Como o Pós-Treinamento Molda os Modelos de Raciocínio Biológico
How Post-Training Shapes Biological Reasoning Models
June 15, 2026
Autores: Lukas Fesser, Hanlin Zhang, Michelle M. Li, Eric Wang, Bryan Perozzi, Shekoofeh Azizi, Sham M. Kakade, Marinka Zitnik
cs.AI
Resumo
Modelos de raciocínio científico para biologia combinam modelos de linguagem com modelos fundamentais treinados em dados biológicos multimodais, incluindo DNA, RNA e proteínas. Esses modelos são construídos por meio de pós-treinamento, mas ainda não se compreende bem como cada etapa molda o raciocínio e a generalização. Estudamos quando o pós-treinamento melhora o desempenho e quando induz superespecialização. Em genômica, transcriptômica e proteínas, treinamos e avaliamos mais de 100 modelos de raciocínio biológico sob variação controlada de arquitetura base, pré-treinamento contínuo (CPT), ajuste fino supervisionado (SFT) e aprendizado por reforço (RL), medindo tanto o desempenho dentro do domínio (ID) quanto fora do domínio (OOD). Constatamos que cada etapa do pós-treinamento remodela a generalização de maneira distinta, em vez de contribuir com ganhos uniformes. O CPT melhora o desempenho downstream ao alinhar os modelos com a linguagem biológica.

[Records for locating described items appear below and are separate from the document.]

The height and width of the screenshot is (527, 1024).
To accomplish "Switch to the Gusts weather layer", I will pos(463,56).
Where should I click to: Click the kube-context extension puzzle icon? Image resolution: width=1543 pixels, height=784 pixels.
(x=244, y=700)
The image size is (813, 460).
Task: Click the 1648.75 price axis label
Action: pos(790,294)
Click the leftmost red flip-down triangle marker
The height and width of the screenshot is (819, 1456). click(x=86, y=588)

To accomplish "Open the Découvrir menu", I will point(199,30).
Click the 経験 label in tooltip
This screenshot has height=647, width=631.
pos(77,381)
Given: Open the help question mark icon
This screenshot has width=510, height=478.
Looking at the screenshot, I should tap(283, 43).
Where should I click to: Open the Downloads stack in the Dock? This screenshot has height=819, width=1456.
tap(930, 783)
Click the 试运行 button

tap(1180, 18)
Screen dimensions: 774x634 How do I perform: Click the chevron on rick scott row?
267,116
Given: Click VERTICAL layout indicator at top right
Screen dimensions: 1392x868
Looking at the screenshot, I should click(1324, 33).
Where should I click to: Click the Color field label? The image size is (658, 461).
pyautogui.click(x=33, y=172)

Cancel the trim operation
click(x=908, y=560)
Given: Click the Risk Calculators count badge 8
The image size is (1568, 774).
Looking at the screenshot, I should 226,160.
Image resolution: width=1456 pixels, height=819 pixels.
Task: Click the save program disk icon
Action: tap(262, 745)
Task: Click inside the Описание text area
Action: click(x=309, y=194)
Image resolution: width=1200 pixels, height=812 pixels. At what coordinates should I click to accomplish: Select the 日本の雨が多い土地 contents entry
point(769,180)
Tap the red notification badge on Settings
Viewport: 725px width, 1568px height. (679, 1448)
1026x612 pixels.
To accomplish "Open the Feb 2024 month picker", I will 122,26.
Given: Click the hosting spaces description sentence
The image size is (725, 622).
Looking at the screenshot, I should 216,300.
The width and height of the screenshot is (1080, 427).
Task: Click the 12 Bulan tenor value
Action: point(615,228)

O SFT aumenta consistentemente o desempenho ID, mas faz com que o desempenho OOD atinja o pico precocemente e decline à medida que os modelos se ajustam à distribuição de treinamento. O RL, quando aplicado a checkpoints SFT robustos com recompensas alinhadas, melhora o desempenho OOD e recupera parcialmente a generalização. Esses resultados mostram que o raciocínio biológico não melhora monotonicamente com supervisão ou poder computacional adicionais. Em vez disso, o desempenho depende de como as etapas de treinamento são compostas. Sob orçamentos fixos de pós-treinamento, a melhor relação custo-benefício entre ID e OOD vem de um SFT breve, maiores alocações de RL e capacidade de adaptação assimétrica entre as etapas.
English
Scientific reasoning models for biology combine language models with foundation models trained on multimodal biological data, including DNA, RNA, and proteins. These models are built through post-training, yet how each stage shapes reasoning and generalization remains poorly understood. We study when post-training improves performance and when it induces over-specialization. Across genomics, transcriptomics, and proteins, we train and evaluate more than 100 biological reasoning models under controlled variation in backbone, continued pre-training (CPT), supervised fine-tuning (SFT), and reinforcement learning (RL), measuring both in-domain (ID) and out-of-domain (OOD) performance. We find that each post-training stage reshapes generalization in a distinct way rather than contributing uniform gains. CPT improves downstream performance by aligning models with biological language. SFT consistently increases ID performance but causes OOD performance to peak early and decline as models fit the training distribution. RL, when applied to strong SFT checkpoints with aligned rewards, improves OOD performance and partially recovers generalization. These results show that biological reasoning does not improve monotonically with additional supervision or compute. Instead, performance depends on how training stages are composed. Under fixed post-training budgets, the strongest ID-OOD trade-off comes from brief SFT, larger RL allocations, and asymmetric adaptation capacity across stages.